What is needed
Give the number of lines below that contain the string "computer", and no other text.

── Entries supplied ──

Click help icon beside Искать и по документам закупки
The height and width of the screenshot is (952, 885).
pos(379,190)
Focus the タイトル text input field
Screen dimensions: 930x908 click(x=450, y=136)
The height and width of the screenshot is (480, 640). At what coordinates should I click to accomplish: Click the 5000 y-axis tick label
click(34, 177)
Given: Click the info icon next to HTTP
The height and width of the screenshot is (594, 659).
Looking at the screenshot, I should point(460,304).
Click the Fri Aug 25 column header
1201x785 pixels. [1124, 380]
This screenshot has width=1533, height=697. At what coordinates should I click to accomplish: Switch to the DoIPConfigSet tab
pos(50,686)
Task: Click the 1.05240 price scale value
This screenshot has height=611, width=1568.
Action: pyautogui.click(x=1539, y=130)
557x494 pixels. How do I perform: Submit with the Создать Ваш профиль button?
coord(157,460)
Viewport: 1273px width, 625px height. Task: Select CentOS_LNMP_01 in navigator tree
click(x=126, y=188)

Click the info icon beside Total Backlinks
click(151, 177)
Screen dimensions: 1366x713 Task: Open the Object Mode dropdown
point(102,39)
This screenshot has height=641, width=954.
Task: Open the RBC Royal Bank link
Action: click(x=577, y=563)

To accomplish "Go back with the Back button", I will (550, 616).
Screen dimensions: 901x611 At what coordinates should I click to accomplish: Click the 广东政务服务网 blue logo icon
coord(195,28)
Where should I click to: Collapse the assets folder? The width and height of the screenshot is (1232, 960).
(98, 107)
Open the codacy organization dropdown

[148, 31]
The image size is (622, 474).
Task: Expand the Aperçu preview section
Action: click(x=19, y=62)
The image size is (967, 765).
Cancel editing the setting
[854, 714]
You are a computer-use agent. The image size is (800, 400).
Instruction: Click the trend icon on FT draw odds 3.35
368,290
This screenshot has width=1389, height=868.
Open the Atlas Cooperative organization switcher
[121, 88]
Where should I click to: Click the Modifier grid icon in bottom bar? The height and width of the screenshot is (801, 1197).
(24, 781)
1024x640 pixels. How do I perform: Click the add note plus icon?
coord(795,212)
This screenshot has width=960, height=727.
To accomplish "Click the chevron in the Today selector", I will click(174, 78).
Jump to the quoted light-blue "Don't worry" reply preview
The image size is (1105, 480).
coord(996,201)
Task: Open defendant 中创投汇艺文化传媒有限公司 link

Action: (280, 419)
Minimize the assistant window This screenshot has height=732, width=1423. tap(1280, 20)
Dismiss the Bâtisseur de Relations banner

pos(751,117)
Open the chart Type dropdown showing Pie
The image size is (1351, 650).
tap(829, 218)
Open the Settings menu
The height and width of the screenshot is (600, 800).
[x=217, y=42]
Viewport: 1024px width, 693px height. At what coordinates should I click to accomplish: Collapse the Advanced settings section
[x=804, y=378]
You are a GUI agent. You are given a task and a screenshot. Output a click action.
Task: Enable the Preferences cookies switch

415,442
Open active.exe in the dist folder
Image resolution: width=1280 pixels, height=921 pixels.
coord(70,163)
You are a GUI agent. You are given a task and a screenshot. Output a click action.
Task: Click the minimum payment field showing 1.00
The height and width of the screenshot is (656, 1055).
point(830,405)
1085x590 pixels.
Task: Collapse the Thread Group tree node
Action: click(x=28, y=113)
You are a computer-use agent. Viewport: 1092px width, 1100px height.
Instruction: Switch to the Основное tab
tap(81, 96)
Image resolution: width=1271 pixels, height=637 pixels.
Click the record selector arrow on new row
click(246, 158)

───

Result of this exercise
2